Nato nella banlieue di Lione, Schmitt abita a Bruxelles, la considera una città quasi ideale. “La vera città cosmopolita del XXI secolo, europea, dove bisogna sempre scambiarsi qualcosa per coesistere fra diversi”. Schmitt ama viaggiare. Appena può, decolla. In Odette Toulemonde racconta otto storie di donne toste e fragili, che trovano e dispensano amore quando meno il lettore e loro stesse se lo aspettano. La voce di Shmitt ha la musicalità del violino. “Ibrahim e i fiori del Corano nacque dagli incontri con un mio lettore, Pierre Perelmuter, che da bambino, durante la guerra, era stato nascosto da un prete. M’impressionò il dettaglio di quel parroco che si era preso cura non solo della vita dei bambini ebrei, ma anche della loro identità, e perciò aveva deciso di studiare l’ebraico ed erigere una sinagoga nella cripta della chiesa. Lo spunto è reale, anche se il mio editore francese e alcuni critici hanno detto poi che la sinagoga è ‘un’idea tipicamente di Schmitt…’”.

Pochi autori hanno come lui la capacità di mimare la psicologia infantile. “Il bambino è scoparso dal mio corpo, non dalla mia testa, ricordo la familiarità che avevo con la fede, la vita i misteri.

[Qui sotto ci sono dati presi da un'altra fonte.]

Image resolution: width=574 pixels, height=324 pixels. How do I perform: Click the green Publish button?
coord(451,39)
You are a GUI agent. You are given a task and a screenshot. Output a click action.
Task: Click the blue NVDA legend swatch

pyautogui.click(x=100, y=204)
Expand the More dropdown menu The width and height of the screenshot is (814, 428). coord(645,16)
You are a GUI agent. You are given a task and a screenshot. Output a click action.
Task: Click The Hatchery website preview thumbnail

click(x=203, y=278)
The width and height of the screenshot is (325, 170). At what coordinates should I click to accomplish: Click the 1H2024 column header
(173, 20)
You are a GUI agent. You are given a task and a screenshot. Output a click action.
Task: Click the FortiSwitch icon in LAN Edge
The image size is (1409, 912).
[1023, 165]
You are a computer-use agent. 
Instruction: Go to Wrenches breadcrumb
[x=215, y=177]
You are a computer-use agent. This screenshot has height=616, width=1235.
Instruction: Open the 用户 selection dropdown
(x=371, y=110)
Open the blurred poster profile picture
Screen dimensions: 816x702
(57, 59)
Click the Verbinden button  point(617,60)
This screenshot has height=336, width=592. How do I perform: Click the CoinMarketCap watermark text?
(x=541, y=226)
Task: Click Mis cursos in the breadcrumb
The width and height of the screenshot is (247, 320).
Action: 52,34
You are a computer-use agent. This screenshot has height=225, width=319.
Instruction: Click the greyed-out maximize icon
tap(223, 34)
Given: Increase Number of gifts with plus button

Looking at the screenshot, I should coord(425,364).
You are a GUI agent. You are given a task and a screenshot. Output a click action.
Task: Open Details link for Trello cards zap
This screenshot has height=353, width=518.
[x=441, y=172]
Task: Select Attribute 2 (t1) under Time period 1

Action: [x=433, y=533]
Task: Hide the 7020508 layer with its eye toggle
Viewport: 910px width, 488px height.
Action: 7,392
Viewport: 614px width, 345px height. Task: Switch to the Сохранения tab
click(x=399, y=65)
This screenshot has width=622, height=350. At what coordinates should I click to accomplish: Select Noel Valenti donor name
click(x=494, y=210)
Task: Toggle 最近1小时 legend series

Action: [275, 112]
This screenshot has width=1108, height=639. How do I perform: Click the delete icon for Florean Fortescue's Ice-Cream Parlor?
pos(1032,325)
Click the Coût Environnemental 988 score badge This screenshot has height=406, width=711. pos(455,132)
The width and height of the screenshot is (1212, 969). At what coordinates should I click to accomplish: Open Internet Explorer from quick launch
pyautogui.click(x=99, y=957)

Il bambino è ignorante, sa di non sapere”. È un Socrate nato. “La filosofia è la sopravvivenza dell’infanzia in età matura. Le favole sono filosofia, i bambini le apprendono per capire la vita e la condizione umana. Il mio filo rosso è la profondità della vita. In Odette sembra che le protagoniste sappiano tutto di se stesse, dei loro amanti, del loro destino, ma improvvisamente qualcosa le sorprende e la vita le torna indietro. Ho in testa la frase di Nietzsche: il giorno è più profondo di quanto il giorno stesso possa immaginare”.

Come fa uno scrittore triste a dare la felicità? “Se parlando si deprimono gli altri, meglio tenere la bocca chiusa. La tristezza è la base della vita, a me piace di più coltivare la gioia”.

Ancora una volta, la spinta è etica. Schmitt scrive per fare del bene, sebbene la scrittura sia “un processo minore nella storia del mondo, una voce flebile rispetto all’altisonanza della televisione: la mia è una voce sottile, di nicchia, che però ha qualcosa da dire. Noi scrittori siamo senza potere, abbiamo solo la nostra voce”.